The results showed that the trial group reduced the death risk by 21% compared to the placebo group. The median OS was 14.6 months, compared to 13.0 months in the placebo group. In addition, combination therapy reduces the risk of disease progression or death by 26%. The ORR was 12.7% in the trial group and 1.3% in the placebo group. In terms of safety, treatment-related adverse events (TRAE) occurred in 66.9% of patients and 49.7% of patients in placebo group, and grade 3 – 5 occurred in 14.4% of trial group and 5.9% of placebo group with TRAE.
In September 2014, Keytruda was first approved in the United States in treating advanced melanoma, becoming the first FDA-approved PD-1 inhibitor, and it has now been approved for more than 30 indications in the United States.

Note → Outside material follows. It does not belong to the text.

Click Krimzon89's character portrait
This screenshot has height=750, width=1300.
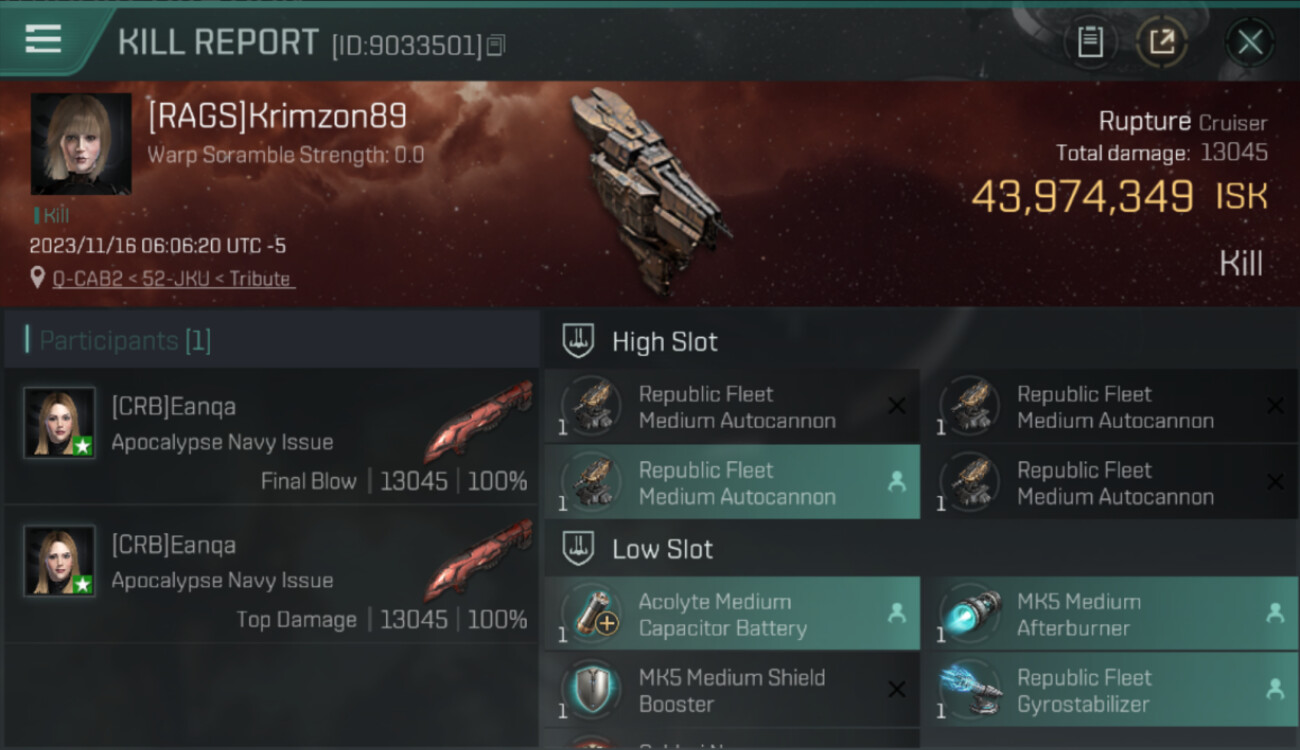click(x=81, y=144)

In July 2018, Keytruda was first approved for melanoma treatment in China. Excluding this new indication, the eight indications approved by Keytruda in China were:
●: unresectable or metastatic melanoma with failed first-line treatment;
● in combination with pemetrexed and platinum chemotherapy is used for the first-line treatment of metastatic non-squamous non-small-cell lung cancer (NSCLC) with epidermal growth factor receptor (EGFR) gene mutation-negative and anaplastic lymphoma kinase (ALK) -negative conditions;
The ● was evaluated by the NMPA-approved tests as a PD-L1 tumor proportion fraction (TPS) of 1% EGFR gene mutation-negative and ALK-negative local advanced or metastatic NSCLC first-line monotherapy;
Combine carboplatin and paclitaxel for the first-line treatment of patients with metastatic squamous NSCLC;
● monotherapy was used by NMPA-approved tests to evaluate the treatment of patients with tumors expressing PD-L1 [composite positive score (CPS) 10], previous first-line systemic therapy failure, locally advanced or metastatic esophageal squamous cell carcinoma.

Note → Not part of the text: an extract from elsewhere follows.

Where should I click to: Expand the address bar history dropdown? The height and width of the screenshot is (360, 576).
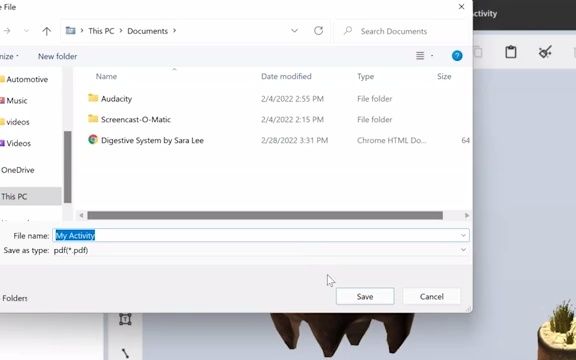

●, combined with platinum and fluorouracil chemotherapeutics, is used for the first-line treatment of patients with locally advanced unresectable or metastatic esophageal or gastroesophageal junction cancer;
● monotherapy was used to evaluate the first-line treatment of patients with metastatic or unresectable recurrent head and NS cell carcinoma with tumor expressing PD-L1 [CPS 20] by well-validated testing;
The ● monotherapy is used for the first-line treatment of patients with KRAS, NRAS, and BRAF genes that are all wild-type, unresectable or metastatic high microsatellite instability (MSI-H), or mismatch repair gene-deficient (dMMR) colorectal cancer.
Dr. Li Zhengqing, Senior Vice President, President of China R & D Center, Merck, said:
The KEYNOTE-394 study, which was released at a global academic conference earlier this year, is now encouraged to approve the Keytruda second-line treatment for advanced hepatocellular carcinoma in China. At present, the post-treatment survival benefit of patients with advanced HCC is low, and there are still huge medical needs to be met. The approval of the new Keytruda certificate provides a new 'weapon' against the refractory type of hepatocellular carcinoma, and also provides new treatment options for clinicians and patients.
Keytruda's global sales reached $17.2 billion last year, and it generated $10.061 billion in revenue in the first half of this year, up nearly 30% from a year earlier.